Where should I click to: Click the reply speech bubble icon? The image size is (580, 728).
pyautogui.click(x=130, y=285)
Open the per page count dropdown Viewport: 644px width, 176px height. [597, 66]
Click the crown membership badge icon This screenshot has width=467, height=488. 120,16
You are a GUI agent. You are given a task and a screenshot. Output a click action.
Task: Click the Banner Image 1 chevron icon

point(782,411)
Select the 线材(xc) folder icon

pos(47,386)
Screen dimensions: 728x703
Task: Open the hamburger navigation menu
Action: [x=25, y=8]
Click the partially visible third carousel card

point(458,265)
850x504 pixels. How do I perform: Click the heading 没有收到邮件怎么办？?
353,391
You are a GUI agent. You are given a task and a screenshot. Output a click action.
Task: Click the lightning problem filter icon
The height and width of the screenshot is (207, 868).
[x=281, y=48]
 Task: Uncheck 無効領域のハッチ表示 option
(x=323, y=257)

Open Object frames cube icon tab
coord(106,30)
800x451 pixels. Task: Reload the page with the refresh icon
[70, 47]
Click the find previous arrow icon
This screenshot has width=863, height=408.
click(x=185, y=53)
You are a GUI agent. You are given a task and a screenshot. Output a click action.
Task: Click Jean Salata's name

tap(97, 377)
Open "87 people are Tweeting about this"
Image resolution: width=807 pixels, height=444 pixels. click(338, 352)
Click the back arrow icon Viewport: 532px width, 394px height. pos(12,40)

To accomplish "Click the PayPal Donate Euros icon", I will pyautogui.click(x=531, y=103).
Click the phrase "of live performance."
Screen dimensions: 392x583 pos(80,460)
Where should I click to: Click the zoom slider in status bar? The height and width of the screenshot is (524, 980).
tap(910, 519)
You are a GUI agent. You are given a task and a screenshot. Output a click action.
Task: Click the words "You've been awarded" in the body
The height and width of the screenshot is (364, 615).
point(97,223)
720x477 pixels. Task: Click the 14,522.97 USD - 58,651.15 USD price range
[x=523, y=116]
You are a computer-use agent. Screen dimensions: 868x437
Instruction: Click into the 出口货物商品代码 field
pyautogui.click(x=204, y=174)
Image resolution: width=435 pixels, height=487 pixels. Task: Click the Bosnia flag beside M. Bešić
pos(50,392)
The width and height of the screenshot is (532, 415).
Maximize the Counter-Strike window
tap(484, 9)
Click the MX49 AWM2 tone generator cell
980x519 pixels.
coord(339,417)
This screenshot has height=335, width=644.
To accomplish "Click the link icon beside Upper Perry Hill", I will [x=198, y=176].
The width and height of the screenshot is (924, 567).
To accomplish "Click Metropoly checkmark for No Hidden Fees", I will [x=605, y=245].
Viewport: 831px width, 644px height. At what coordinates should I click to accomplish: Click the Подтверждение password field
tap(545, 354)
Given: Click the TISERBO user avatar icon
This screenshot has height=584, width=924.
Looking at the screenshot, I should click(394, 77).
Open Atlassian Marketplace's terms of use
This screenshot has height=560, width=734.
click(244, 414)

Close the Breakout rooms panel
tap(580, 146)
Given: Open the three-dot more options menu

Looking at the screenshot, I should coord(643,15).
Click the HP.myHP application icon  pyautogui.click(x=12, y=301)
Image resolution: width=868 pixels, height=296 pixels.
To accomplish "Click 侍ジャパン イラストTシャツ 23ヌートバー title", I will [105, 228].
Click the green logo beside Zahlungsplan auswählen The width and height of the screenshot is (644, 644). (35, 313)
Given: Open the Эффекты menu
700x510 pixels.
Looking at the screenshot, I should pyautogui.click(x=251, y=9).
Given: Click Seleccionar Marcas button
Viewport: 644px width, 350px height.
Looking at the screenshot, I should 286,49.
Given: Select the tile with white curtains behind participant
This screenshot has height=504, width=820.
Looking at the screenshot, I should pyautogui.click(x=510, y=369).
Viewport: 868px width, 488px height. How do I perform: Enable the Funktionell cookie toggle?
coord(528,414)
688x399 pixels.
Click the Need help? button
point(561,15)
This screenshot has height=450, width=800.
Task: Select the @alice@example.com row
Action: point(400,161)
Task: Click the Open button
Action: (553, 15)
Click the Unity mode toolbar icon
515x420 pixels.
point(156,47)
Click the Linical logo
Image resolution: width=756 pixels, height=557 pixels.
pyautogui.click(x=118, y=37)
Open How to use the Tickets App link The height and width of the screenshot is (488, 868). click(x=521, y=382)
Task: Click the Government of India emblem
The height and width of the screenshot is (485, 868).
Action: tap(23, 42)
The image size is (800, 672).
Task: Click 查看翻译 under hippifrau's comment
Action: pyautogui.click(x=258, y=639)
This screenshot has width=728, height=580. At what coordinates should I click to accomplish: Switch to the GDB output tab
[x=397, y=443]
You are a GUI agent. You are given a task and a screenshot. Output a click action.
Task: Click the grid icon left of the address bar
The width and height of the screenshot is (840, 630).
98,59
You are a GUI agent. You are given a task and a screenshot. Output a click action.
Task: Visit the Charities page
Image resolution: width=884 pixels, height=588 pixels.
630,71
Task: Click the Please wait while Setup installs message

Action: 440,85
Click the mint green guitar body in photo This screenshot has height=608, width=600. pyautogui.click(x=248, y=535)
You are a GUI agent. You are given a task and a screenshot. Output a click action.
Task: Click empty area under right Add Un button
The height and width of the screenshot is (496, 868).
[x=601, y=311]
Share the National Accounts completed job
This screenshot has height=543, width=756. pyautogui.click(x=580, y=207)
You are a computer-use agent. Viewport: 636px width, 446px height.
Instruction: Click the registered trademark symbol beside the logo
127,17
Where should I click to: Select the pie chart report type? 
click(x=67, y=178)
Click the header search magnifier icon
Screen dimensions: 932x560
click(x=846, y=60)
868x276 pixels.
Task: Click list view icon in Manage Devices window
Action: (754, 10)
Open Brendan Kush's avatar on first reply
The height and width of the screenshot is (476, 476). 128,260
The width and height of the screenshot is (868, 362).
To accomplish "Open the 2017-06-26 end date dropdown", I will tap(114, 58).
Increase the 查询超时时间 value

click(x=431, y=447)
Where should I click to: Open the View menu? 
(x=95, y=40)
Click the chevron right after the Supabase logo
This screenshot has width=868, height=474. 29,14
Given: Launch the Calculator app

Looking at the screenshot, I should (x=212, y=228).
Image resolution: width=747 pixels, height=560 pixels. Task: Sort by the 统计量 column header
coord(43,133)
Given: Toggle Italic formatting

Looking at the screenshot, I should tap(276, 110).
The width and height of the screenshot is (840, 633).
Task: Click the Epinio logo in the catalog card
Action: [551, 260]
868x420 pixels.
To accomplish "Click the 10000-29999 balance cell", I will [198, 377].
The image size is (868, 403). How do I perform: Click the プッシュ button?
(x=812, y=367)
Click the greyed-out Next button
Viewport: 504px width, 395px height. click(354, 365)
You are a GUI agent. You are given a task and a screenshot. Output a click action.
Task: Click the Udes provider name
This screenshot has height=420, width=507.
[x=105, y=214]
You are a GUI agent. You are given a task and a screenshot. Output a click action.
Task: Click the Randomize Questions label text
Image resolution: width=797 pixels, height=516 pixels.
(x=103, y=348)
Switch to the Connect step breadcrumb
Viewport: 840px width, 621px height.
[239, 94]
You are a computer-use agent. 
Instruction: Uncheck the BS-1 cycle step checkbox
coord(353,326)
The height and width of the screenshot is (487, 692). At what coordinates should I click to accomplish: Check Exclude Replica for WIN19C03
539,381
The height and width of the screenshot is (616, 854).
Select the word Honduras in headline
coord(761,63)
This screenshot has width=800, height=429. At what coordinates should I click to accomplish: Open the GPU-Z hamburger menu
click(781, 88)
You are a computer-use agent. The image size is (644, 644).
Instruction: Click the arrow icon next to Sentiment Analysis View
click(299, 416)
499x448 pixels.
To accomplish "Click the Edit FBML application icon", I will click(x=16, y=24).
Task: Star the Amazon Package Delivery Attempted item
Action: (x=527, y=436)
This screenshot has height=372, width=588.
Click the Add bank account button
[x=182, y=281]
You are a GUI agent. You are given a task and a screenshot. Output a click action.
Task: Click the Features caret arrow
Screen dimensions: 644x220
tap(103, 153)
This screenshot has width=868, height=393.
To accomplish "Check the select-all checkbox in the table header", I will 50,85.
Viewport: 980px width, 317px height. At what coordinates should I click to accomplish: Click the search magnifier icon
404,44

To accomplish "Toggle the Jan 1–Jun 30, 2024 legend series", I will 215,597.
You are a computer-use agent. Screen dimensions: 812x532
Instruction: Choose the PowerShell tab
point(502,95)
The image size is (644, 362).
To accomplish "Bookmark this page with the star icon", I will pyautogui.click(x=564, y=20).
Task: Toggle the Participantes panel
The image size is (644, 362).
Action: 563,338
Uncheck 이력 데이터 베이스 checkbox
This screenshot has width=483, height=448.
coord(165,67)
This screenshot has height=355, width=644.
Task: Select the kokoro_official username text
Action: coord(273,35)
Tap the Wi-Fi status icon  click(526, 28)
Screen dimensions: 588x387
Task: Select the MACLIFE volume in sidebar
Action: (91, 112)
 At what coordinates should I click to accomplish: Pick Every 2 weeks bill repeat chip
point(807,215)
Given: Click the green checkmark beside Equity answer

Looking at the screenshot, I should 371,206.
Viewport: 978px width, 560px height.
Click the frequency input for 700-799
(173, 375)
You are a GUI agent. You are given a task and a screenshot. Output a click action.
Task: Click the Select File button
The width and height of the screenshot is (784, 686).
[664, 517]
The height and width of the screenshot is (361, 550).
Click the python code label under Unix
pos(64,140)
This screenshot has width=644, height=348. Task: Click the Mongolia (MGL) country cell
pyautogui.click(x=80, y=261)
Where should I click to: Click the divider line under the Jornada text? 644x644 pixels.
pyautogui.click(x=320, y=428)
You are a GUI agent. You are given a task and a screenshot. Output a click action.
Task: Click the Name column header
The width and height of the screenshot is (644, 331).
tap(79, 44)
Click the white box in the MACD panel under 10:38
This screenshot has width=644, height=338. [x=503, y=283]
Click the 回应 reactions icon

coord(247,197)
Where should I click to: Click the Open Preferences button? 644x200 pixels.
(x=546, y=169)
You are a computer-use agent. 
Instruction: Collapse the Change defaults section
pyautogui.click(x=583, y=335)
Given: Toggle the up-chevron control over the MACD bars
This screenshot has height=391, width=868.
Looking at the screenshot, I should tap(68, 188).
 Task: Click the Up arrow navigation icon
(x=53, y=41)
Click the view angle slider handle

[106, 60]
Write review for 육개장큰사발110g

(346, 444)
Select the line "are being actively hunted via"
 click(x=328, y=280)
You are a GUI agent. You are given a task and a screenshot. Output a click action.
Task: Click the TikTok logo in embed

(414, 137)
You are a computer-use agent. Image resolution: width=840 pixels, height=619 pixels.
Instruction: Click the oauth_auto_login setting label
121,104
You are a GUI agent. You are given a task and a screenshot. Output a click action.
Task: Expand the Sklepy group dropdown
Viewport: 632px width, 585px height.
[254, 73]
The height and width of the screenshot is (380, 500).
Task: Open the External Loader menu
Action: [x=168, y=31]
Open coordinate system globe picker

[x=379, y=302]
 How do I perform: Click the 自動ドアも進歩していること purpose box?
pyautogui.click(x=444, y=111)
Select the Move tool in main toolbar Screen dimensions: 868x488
####
TASK STATEMENT — Check each line of the listing for "link". Show those that have it.

ANSWER FOR THE TASK —
To accomplish "Click the link icon beside Upper Perry Hill", I will [x=198, y=176].
Open How to use the Tickets App link The height and width of the screenshot is (488, 868). click(x=521, y=382)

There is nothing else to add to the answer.